USA Today reports that air travelers have begun to experience delays resulting from air traffic controller furloughs, which took effect on Sunday in response to automatic federal budget cuts contained in the sequester. According to a statement from Alaska Airlines, the Federal Aviation Administration (FAA) expects “extensive ground delays ranging from 50 minutes to two hours and a reduction in flight arrivals of 30 to 40 percent at certain airports.”

Of course, there have been plenty of dire predictions about the effects of sequestration, and most have failed to come to pass.
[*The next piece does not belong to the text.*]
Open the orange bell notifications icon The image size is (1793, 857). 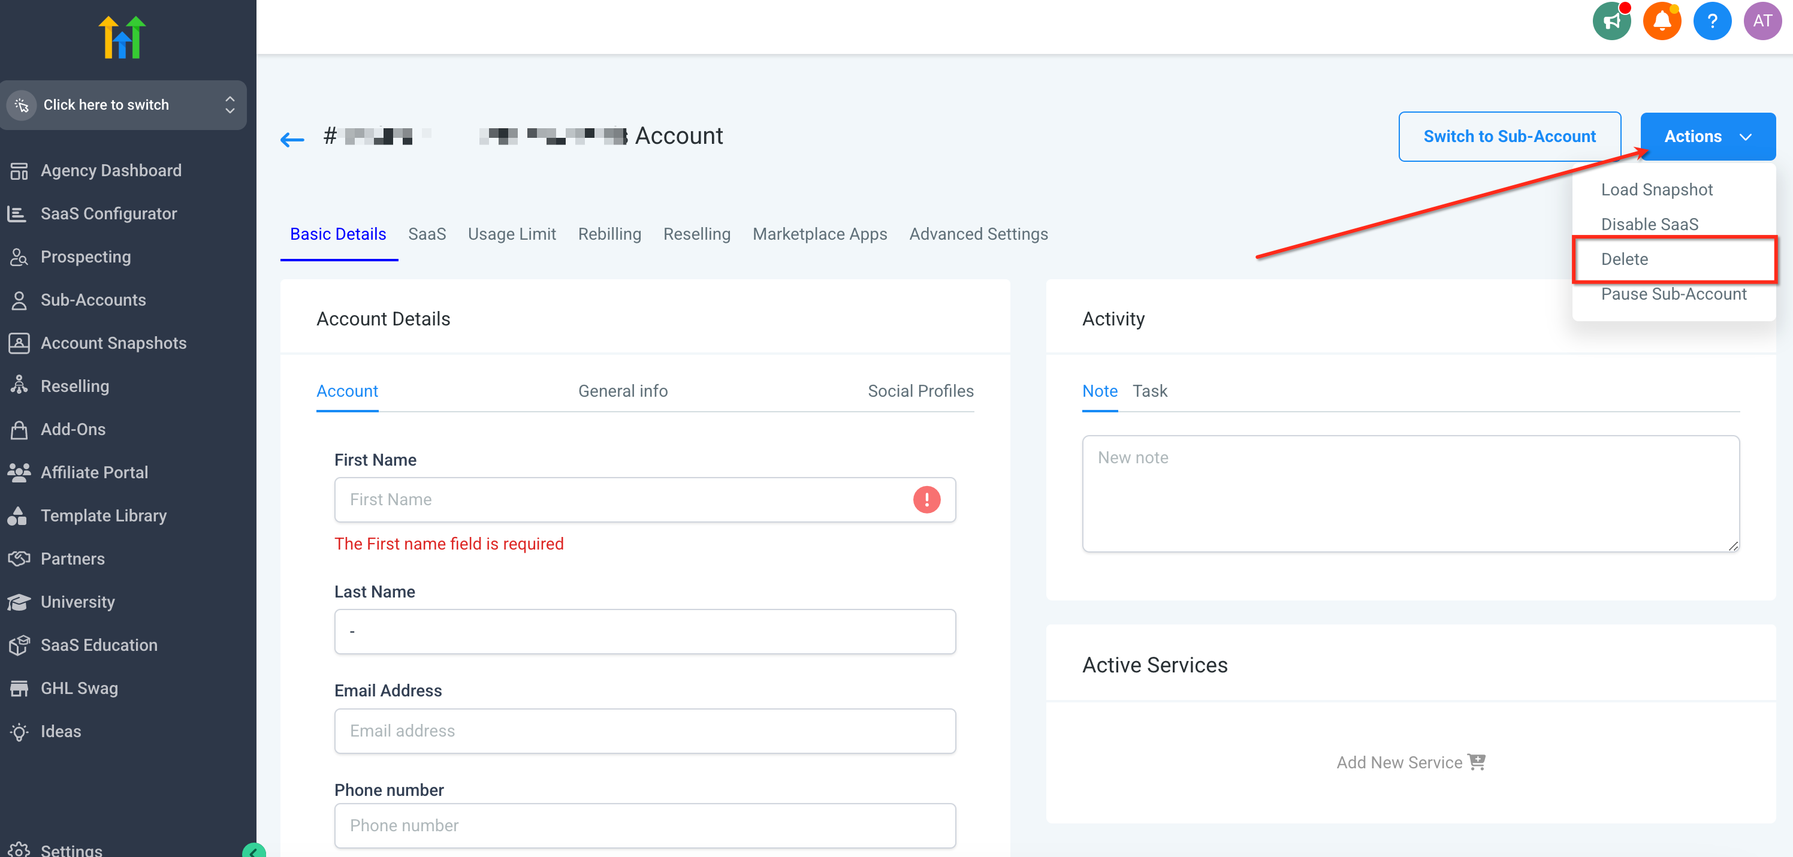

Perhaps that’s not surprising — after all, domestic discretionary spending is only falling back to inflation-adjusted 2009 levels, which isn’t exactly the end of the world. Yet air traffic controller furloughs look set to prove an exception to this general trend.
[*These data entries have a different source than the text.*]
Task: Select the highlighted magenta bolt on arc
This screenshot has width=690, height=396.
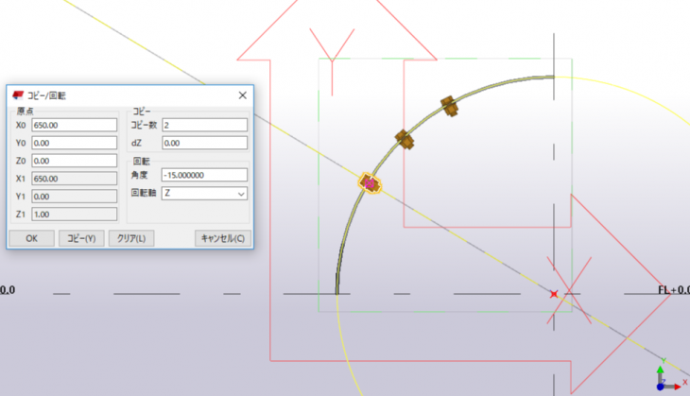Action: pyautogui.click(x=371, y=182)
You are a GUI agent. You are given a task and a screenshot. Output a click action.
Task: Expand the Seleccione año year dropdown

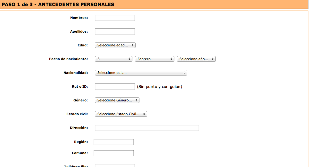point(196,59)
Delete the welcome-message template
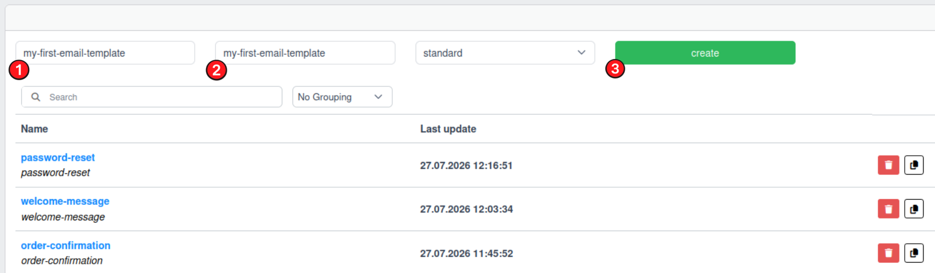935x273 pixels. pos(888,209)
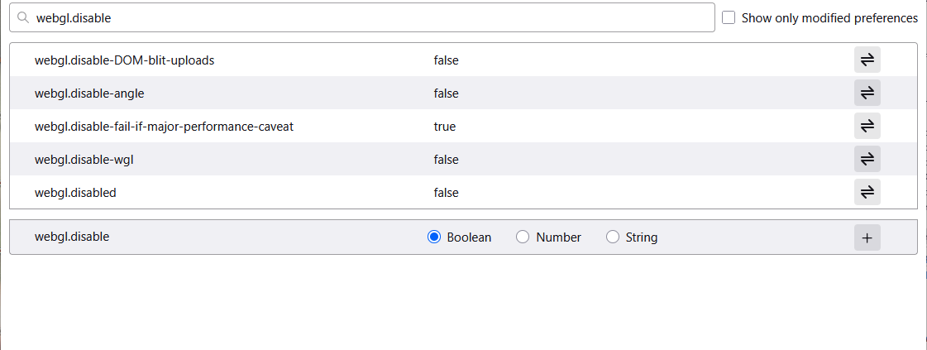This screenshot has width=927, height=350.
Task: Select the String type radio button
Action: 613,237
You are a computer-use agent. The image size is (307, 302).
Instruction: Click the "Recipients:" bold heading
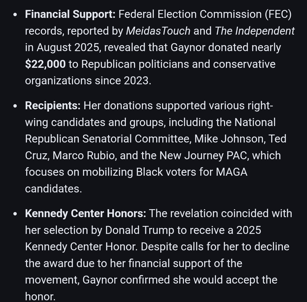coord(53,106)
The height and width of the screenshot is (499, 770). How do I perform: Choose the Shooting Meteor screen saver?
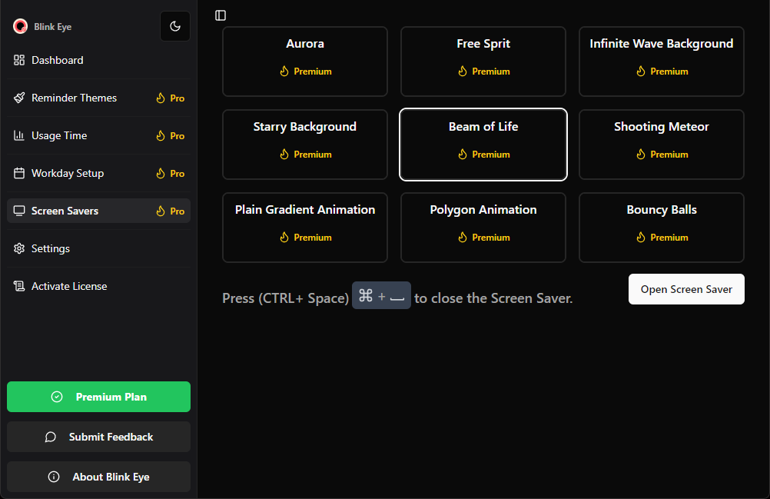[661, 145]
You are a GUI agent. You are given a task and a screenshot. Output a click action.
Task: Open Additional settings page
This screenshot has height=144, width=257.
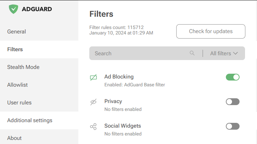[x=30, y=120]

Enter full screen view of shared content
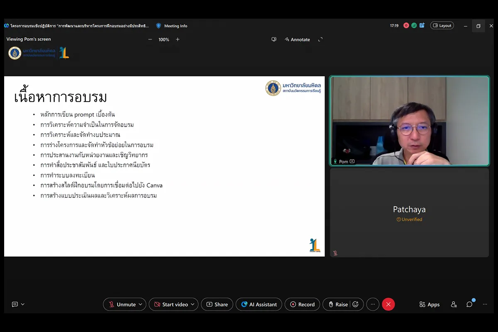click(320, 39)
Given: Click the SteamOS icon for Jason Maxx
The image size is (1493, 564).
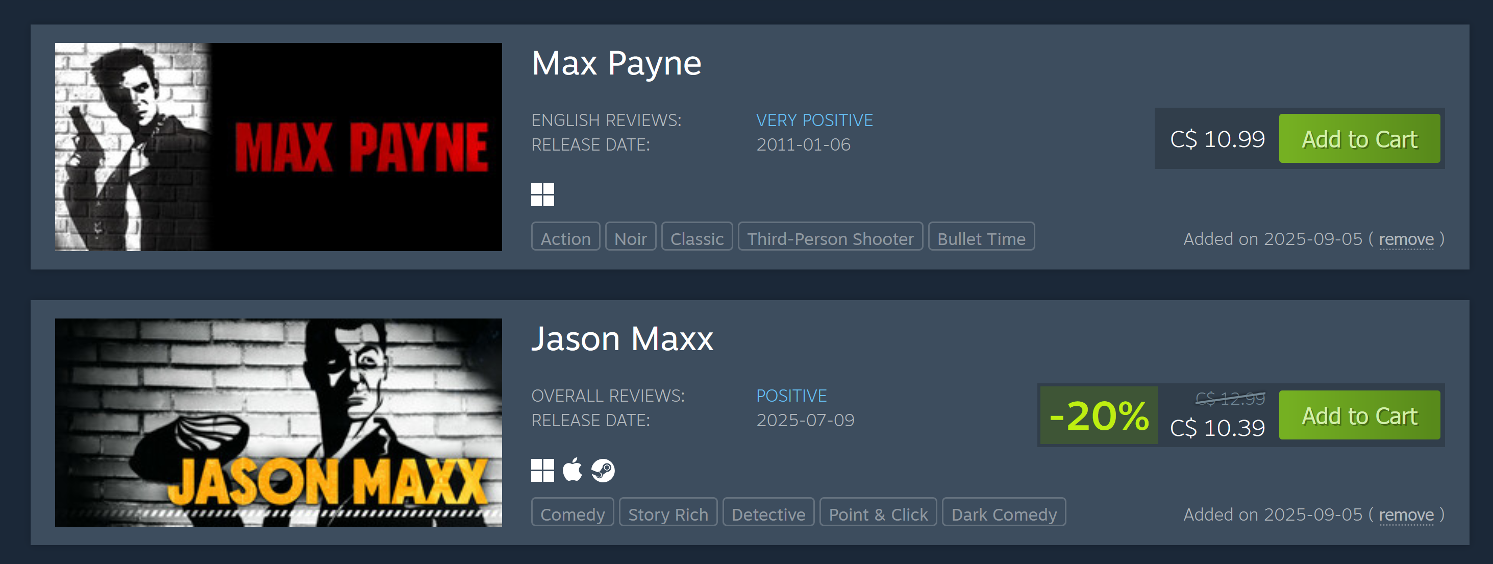Looking at the screenshot, I should click(x=603, y=470).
The problem is that the FAA has to cut 10% from its April — September payroll, and is doing this by requiring employees to take unpaid 8-hour furloughs out of every 80-hour pay period. The upshot is 10% staff shortages in all air traffic control facilities, including the busiest ones. Fewer air traffic controllers means that fewer takeoffs and landings can be handled safely, and that equals delays. As a spokesman for the Air Traffic Controllers union put it, “If you have 10 tollbooths and you only open eight of them, traffic is going to back up.”
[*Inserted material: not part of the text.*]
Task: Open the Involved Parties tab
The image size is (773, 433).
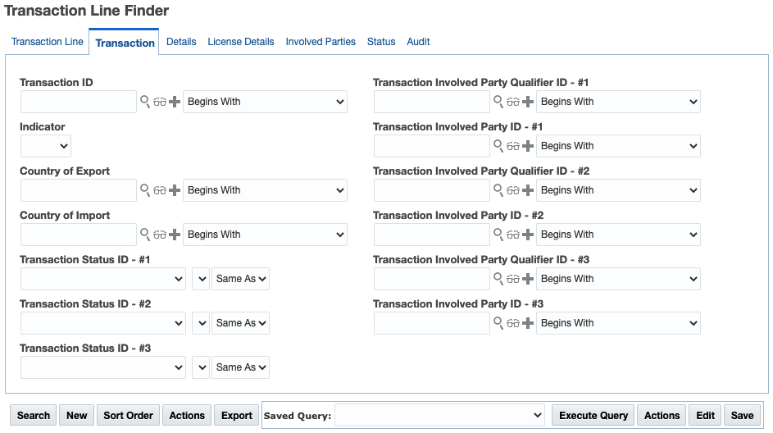Action: 321,42
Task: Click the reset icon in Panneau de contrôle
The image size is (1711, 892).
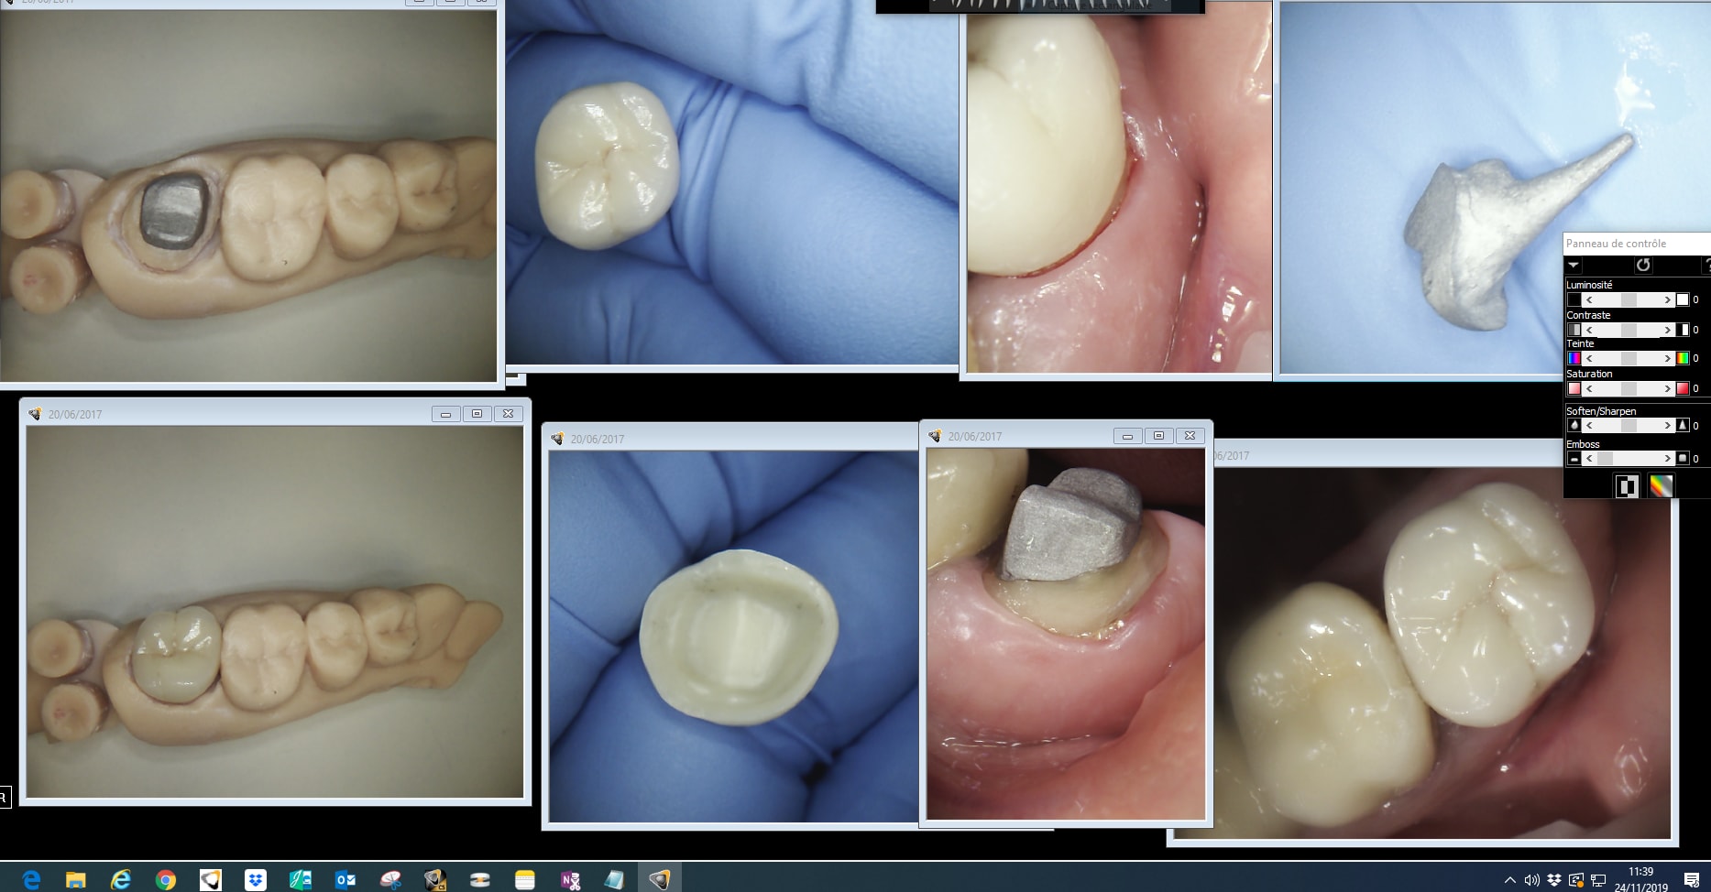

None of this is to deny the need for real federal spending cuts. Whatever the president says, the United States really does have a spending problem, and a big one at that. But if the goal is to reduce spending on air traffic control, Reason’s policy experts have proposed a much better way.

Air Traffic Control from Anywhere to Anywhere
, which was released earlier this month, suggests combining the NextGen upgrade of air traffic control technology — which will mean air traffic controllers no longer need to be directly below the airspace they are managing — with the consolidation of air traffic control centers and Terminal Radar Approach Control (TRACON) facilities. By closing more than 100 existing air traffic control facilities, Reason’s plan would generate approximately $1.7bn in one-time savings, and save another $1bn a year going forward by increasing productivity and reducing maintenance and facility costs.

Better still, the study proposes shifting the cost of air traffic control away from taxpayers altogether by making the Air Traffic Organization (ATO) an independent entity, regulated at arms-length by the FAA, and allowing it to charge aircraft operators for its services (just like airports and other utilities) and issue bonds backed by this revenue stream. This model has been successfully used overseas for many years, in countries like the Australia, Canada, Germany, and the U.K.

The crucial point here is that it is possible to significantly reduce spending without compromising services, provided you’re smart about it, and take a structural, reformist approach instead of imposing arbitrary, across-the-board cuts. This lesson extends far beyond air traffic control: indeed, sustainably balancing America’s books in the long run is going to require just such an effort, and on a much larger scale. For now though, air traffic control seems as good a place as any to make a start.